Tesla’s too easy to steal
A cryptographic research team COSIC from KU Leuven, the Flemish catholic university of Louvain, has discovered that car manufacturer Tesla uses deprecated and unsafe cryptography to automatically open and close its cars.
The so-called keyless entry is already a target for years for criminals. With the proliferation of these systems they have changed their modus operandi to steal cars and and all car brands are suffering from it. Researchers found out that Tesla uses technology that is very easy to hack.
The PKES system (Passive Keyless Entry and Start) that Tesla uses is called ‘DST 40’ and was already outdated in 2005. In this particular case it isn’t even necessary to be in the neighbourhood of the car and the key at the same time and it is fairly easy to clone the key.
“First we moved our antenna around the car”, says Lennert Wouters who has directed the study. “The Tesla Model S emits a signal every second to check if the key is not in the vicinity of the car.”
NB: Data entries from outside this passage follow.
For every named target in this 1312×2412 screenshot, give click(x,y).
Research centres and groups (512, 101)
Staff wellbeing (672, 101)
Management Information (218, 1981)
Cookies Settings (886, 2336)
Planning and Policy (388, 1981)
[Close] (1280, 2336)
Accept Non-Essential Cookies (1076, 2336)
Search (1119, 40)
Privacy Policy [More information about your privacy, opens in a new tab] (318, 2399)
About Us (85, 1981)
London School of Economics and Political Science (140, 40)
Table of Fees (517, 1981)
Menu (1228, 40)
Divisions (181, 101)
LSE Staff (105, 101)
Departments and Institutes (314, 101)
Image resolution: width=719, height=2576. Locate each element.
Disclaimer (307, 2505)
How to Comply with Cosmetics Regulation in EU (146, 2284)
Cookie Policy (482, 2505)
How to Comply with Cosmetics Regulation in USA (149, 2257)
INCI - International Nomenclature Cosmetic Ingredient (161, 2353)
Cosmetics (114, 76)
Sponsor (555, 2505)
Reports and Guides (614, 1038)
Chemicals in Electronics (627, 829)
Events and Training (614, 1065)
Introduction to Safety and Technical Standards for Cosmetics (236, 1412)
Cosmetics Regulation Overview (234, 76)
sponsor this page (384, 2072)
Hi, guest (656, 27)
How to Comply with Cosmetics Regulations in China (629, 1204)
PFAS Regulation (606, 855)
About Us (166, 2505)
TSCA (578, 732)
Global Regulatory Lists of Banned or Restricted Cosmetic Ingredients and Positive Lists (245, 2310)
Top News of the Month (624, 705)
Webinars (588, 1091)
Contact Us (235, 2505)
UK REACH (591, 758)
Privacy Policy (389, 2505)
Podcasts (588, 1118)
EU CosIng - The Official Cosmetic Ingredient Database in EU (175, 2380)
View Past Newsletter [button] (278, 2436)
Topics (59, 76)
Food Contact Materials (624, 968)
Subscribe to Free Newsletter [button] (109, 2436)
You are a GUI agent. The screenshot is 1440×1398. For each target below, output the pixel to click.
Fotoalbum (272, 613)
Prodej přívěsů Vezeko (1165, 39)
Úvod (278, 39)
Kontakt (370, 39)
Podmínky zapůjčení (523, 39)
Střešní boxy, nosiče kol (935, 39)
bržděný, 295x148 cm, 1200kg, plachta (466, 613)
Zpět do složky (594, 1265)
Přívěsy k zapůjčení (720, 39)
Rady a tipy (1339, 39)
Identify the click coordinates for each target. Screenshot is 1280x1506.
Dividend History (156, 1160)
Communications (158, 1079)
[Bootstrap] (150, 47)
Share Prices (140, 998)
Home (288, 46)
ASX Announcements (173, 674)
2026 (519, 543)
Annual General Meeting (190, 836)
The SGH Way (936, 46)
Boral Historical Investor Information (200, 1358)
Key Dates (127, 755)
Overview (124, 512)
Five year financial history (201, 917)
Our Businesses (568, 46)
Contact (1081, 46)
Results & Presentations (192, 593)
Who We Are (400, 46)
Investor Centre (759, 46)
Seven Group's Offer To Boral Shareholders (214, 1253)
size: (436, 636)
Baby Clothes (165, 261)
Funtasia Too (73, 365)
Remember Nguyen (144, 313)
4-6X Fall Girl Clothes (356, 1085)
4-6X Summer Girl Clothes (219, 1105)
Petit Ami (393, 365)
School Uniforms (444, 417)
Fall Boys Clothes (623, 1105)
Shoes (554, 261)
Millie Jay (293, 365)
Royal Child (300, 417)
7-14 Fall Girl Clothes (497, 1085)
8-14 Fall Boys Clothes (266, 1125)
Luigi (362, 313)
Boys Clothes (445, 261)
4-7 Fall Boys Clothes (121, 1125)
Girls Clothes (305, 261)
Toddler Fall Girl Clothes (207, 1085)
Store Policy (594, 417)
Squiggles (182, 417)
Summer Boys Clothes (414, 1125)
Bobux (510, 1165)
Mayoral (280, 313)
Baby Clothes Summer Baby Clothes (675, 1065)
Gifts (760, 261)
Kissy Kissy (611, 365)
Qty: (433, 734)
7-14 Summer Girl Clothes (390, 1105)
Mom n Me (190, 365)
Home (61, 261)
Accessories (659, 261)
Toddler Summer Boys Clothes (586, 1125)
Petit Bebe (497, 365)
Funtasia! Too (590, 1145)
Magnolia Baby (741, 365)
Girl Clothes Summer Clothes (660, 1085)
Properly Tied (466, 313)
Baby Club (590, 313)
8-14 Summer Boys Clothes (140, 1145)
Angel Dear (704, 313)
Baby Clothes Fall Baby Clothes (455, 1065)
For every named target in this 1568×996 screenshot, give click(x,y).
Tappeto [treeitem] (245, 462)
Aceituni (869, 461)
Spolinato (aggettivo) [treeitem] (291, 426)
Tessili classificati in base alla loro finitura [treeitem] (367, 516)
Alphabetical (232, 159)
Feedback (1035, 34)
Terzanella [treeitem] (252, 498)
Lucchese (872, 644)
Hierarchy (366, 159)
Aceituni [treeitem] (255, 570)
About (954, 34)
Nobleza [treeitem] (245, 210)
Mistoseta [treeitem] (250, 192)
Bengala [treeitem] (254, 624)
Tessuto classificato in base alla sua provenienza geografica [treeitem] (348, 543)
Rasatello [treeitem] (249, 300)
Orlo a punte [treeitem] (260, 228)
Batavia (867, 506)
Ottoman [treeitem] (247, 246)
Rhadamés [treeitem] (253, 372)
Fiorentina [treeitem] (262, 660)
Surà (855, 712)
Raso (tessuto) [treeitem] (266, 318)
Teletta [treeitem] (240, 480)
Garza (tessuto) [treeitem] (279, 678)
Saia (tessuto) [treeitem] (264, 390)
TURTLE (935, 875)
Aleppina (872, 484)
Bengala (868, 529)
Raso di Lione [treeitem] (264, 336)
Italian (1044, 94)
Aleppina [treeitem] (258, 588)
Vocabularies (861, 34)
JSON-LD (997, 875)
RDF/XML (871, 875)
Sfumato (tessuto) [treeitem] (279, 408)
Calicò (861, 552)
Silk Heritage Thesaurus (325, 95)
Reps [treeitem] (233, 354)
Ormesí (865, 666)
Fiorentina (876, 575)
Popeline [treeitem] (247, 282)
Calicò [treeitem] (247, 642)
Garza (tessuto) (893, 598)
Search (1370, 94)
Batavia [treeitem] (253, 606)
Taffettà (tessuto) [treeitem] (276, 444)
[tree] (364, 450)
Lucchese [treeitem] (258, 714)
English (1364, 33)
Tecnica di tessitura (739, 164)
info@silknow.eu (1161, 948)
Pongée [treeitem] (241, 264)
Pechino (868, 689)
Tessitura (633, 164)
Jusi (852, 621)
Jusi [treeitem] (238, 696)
“We took over that signal and went to the person who had the key in his pocket. There we registered the ‘answer’ and by combining them we could easily crack the cryptographic security.”
How to cure
In August last year the researchers informed Tesla about their findings. “They probably didn’t know this”, says Wouters. The manufacturer checked the findings and donated 10.000 dollar to the university research unit to thank them for their warning.
Since June 2018 Tesla uses another key system that is much more secure, according to the manufacturer, owners of an older Tesla can use the recently introduced automatic software update: they have to switch off the option ‘passive entry’ and activate ‘pin to drive’.
The Louvain researchers also warn that cars from McLaren and Karma Automotive and bikes from Triumph Motorcycles use the same technology and are also in danger.